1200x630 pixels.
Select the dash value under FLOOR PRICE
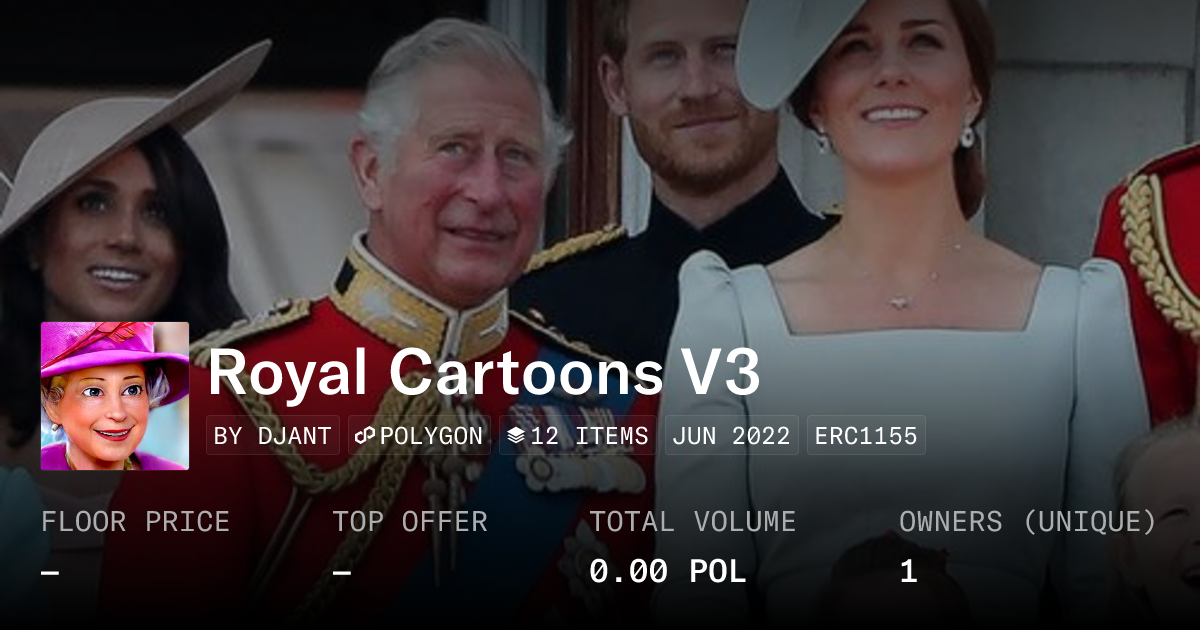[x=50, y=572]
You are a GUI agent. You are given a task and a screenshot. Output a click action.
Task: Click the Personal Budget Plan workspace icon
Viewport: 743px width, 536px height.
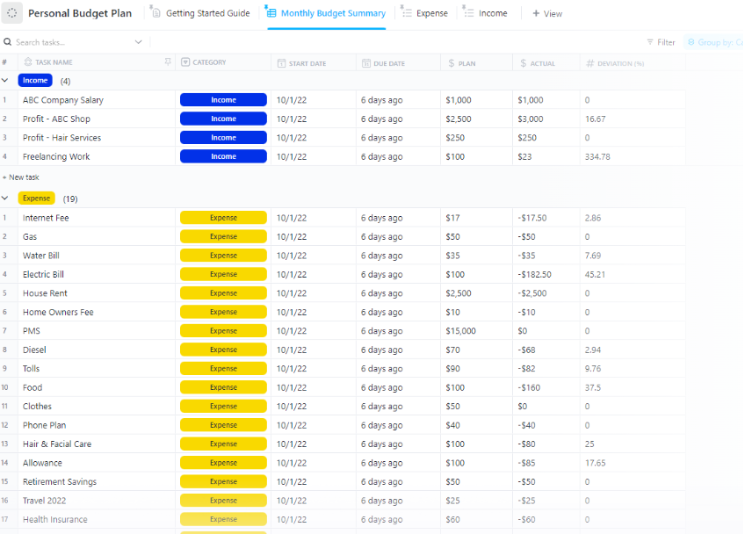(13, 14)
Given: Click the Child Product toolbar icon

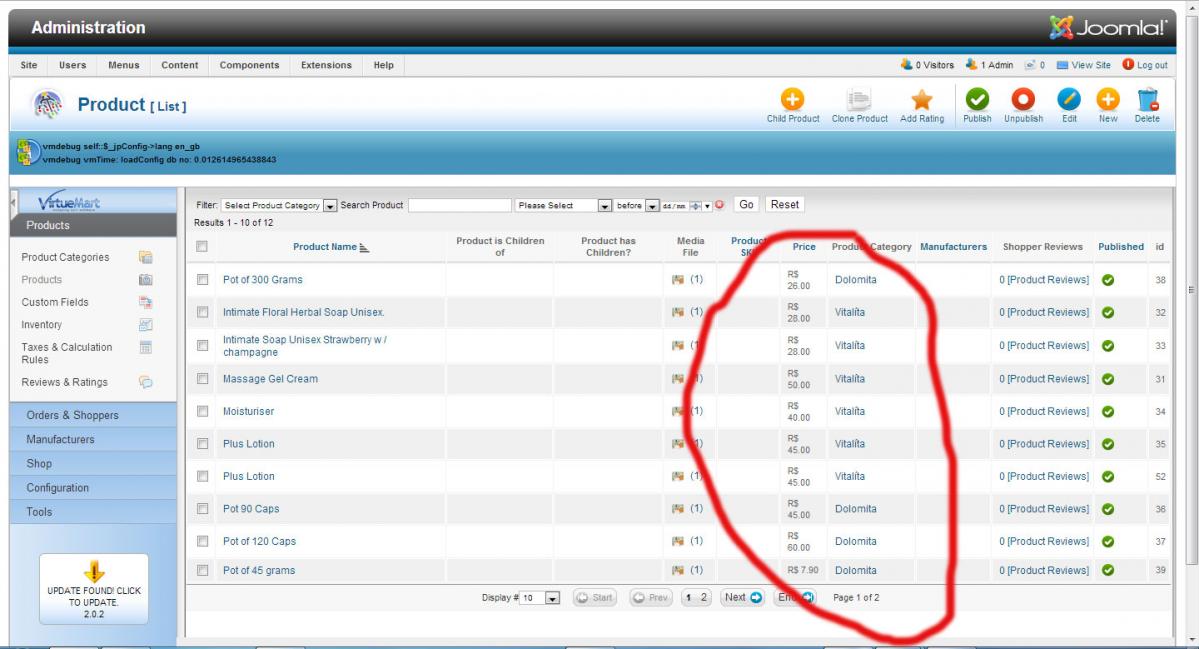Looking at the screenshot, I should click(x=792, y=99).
* * *
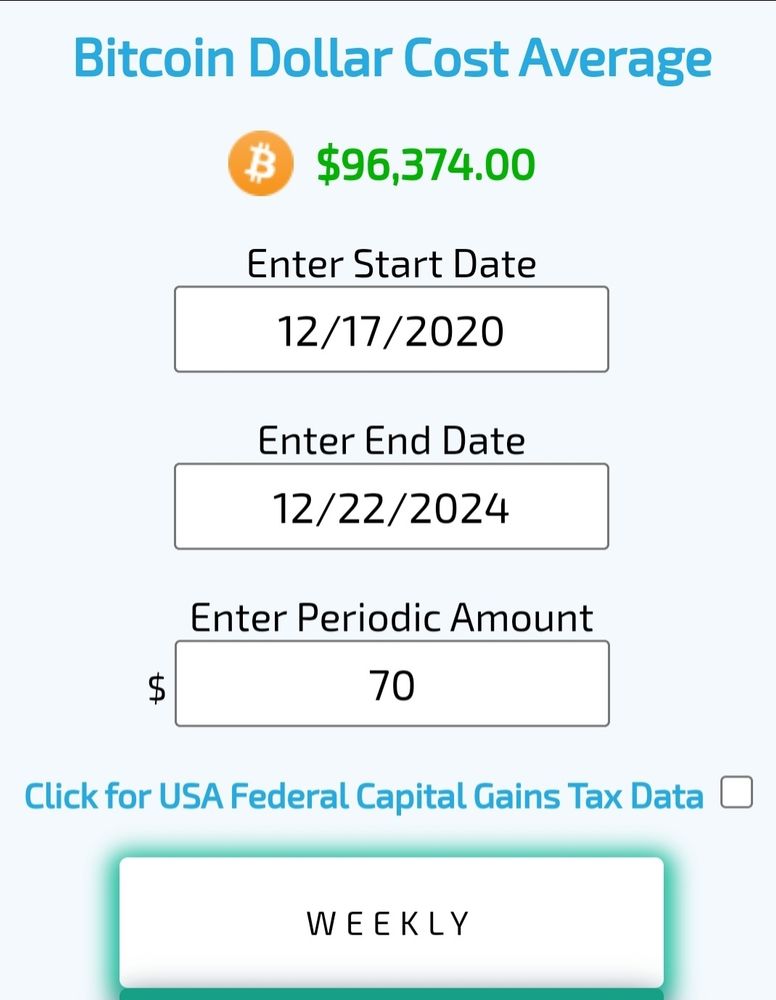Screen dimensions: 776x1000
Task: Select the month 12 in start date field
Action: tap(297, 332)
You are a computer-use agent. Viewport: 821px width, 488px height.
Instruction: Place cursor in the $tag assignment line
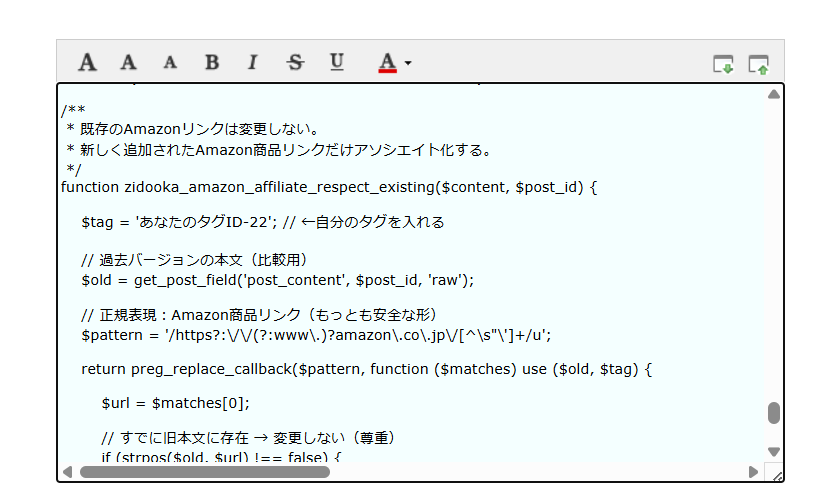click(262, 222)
--
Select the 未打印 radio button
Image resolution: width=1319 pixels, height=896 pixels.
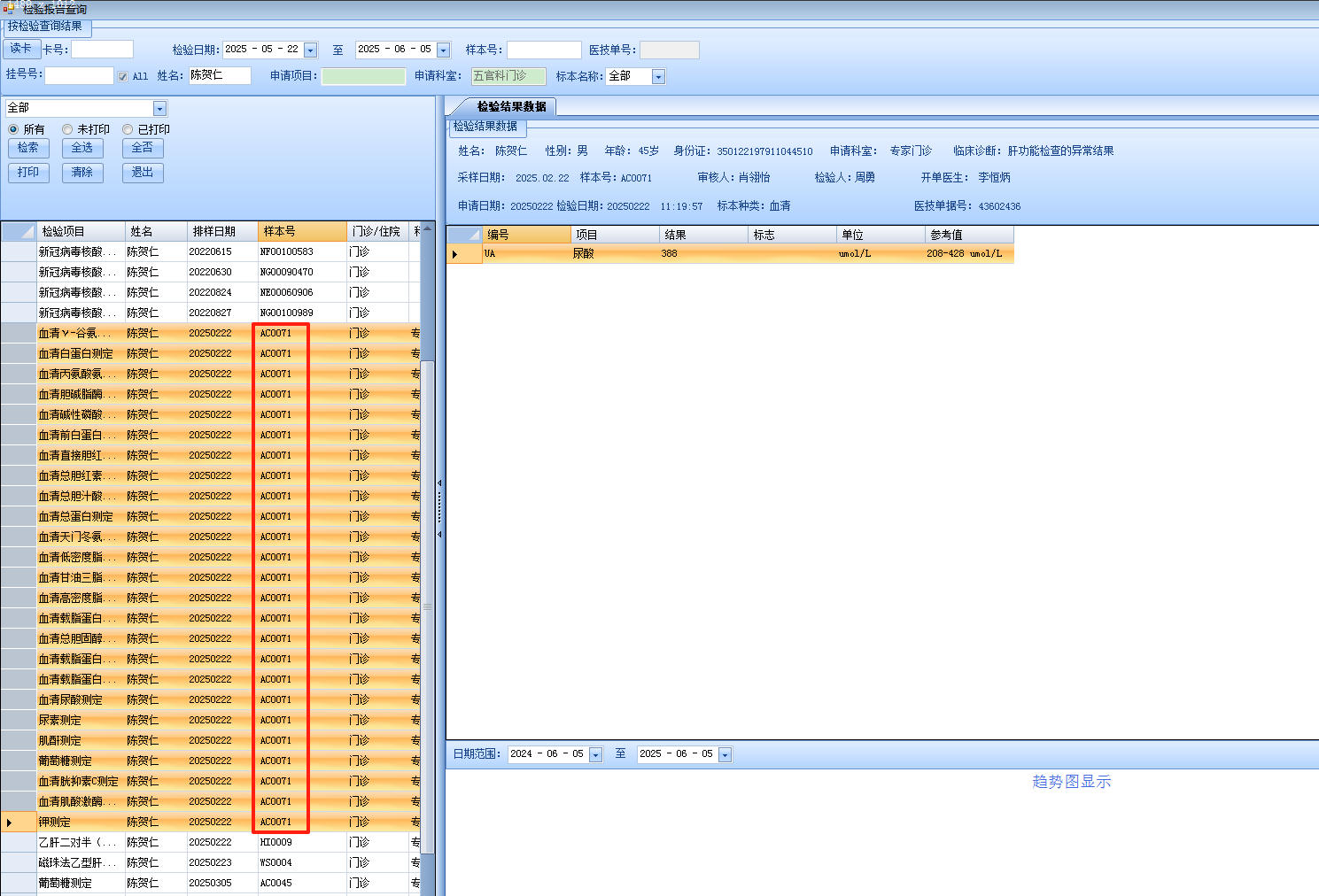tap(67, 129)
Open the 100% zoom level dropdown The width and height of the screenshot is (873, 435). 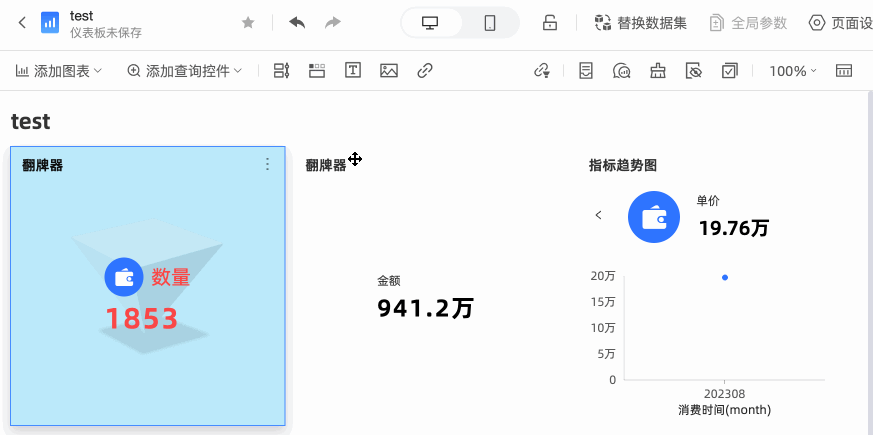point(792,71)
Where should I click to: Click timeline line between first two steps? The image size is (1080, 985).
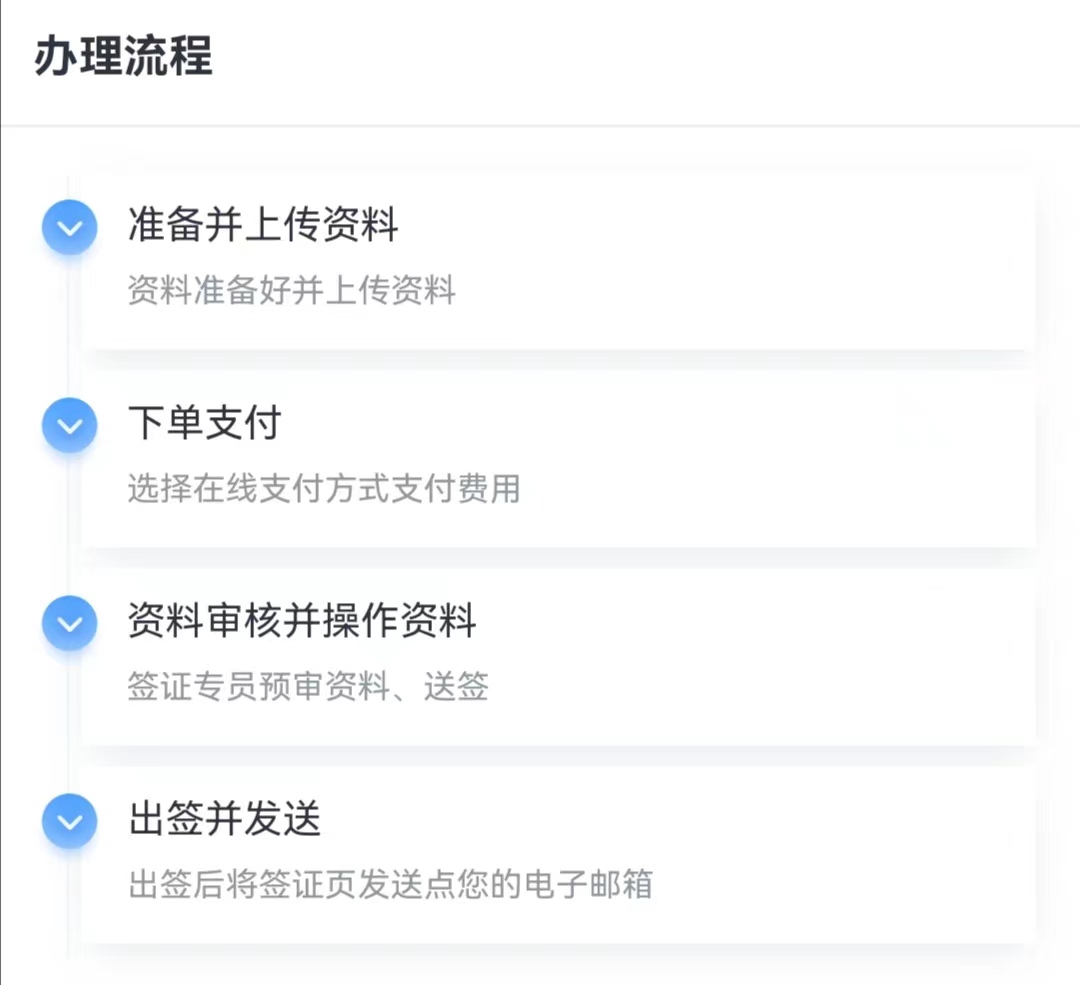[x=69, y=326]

[STATED EXERCISE]: Reproduce verbatim the lines from the one containing "1200x630 pixels." through the one containing "Looking at the", both included, omitting the pictures.

[THE REPLY]:
1200x630 pixels.
Select the dash value under FLOOR PRICE
[x=50, y=572]
You are a GUI agent. You are given a task and a screenshot. Output a click action.
Task: Click the Personal Budget Plan workspace icon
Viewport: 743px width, 536px height.
(13, 14)
Given: Click the Child Product toolbar icon

Looking at the screenshot, I should click(x=792, y=99).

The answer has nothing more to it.